Sexual Culture in the Curriculum
The Sexual Cultures Initiative (SCI) is an effort led by Caleb Elfenbein (Departments of Religious Studies and History) and Carolyn Lewis (Department of History) to broaden the kinds of courses in which Grinnell College students can consider questions of sexual culture. While faculty members are and should be part of policy discussion related to Title IX, the potential for faculty to contribute to campus-wide discussion of sexual culture through work in the classroom is truly profound. The SCI’s working definition of sexual culture is the culture we have surrounding and relating to sexual identities and behaviors. Our norms, our ideals, our practices. What we value. What we encourage. What we condone—whether implicitly or explicitly. Who we include. Who we celebrate. Who we render invisible. Sexual violence is part of our sexual culture; our sexual culture shapes how we talk about, experience, understand, and respond (both officially and unofficially) to sexual violence. So, thinking about sexual culture means thinking about violence and assault. But it also means thinking about behaviors that are not physically violent, too. If we broaden our focus, if we broaden the conversation, then we expand the possibilities for making change.

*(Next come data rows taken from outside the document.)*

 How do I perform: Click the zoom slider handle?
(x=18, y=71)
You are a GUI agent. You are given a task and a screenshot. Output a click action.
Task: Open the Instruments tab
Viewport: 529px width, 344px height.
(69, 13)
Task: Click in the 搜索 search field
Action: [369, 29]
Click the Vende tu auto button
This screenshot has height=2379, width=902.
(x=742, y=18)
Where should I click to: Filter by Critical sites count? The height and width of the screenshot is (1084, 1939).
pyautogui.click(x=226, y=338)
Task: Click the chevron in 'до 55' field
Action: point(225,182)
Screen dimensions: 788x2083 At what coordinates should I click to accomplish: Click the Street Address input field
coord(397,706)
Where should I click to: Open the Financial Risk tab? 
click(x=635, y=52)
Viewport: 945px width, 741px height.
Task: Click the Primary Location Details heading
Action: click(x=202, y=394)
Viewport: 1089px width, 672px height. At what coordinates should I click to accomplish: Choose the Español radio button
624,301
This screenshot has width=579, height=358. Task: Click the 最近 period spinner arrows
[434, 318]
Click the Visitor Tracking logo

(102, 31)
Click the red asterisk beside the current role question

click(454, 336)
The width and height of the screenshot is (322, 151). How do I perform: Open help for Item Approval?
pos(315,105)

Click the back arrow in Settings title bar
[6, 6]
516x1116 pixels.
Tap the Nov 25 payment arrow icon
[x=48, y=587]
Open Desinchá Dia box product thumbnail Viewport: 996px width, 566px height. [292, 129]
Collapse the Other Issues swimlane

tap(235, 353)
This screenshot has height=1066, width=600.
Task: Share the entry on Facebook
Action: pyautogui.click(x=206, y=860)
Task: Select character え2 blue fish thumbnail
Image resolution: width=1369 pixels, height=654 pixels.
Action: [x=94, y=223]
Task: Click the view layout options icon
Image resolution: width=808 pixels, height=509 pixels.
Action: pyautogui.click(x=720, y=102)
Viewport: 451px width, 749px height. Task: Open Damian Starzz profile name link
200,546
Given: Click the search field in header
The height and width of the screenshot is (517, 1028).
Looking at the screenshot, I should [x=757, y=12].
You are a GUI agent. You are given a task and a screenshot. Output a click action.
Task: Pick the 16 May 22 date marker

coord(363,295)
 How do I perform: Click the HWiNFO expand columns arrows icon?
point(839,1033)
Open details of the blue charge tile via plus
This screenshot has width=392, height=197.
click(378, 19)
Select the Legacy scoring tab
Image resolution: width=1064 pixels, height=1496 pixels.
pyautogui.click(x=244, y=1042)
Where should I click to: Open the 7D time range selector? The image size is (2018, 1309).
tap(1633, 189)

Our long-term goal is to ensure—without creating any curricular requirements—that every Grinnell College student graduate having had the opportunity to consider the concept of sexual culture. In the shorter term, Lewis and Elfenbein are working to provide faculty with the chance to confront anxieties that often accompany efforts to talk about sexual culture in the classroom, particularly when such discussions stretch teachers beyond core professional competencies. A fundamental premise driving the SCI is that broadening the discussion of sexual culture in the curriculum requires course integrations that grow out of faculty expertise. Thus, with the support of the Office of the President, the Office of the Dean, and the Office of Diversity and Inclusion—and in conjunction with multiple campus partners—Elfenbein and Lewis have planned a series of events that seek to empower faculty to create spaces for students to consider sexual culture in a wide variety of ways.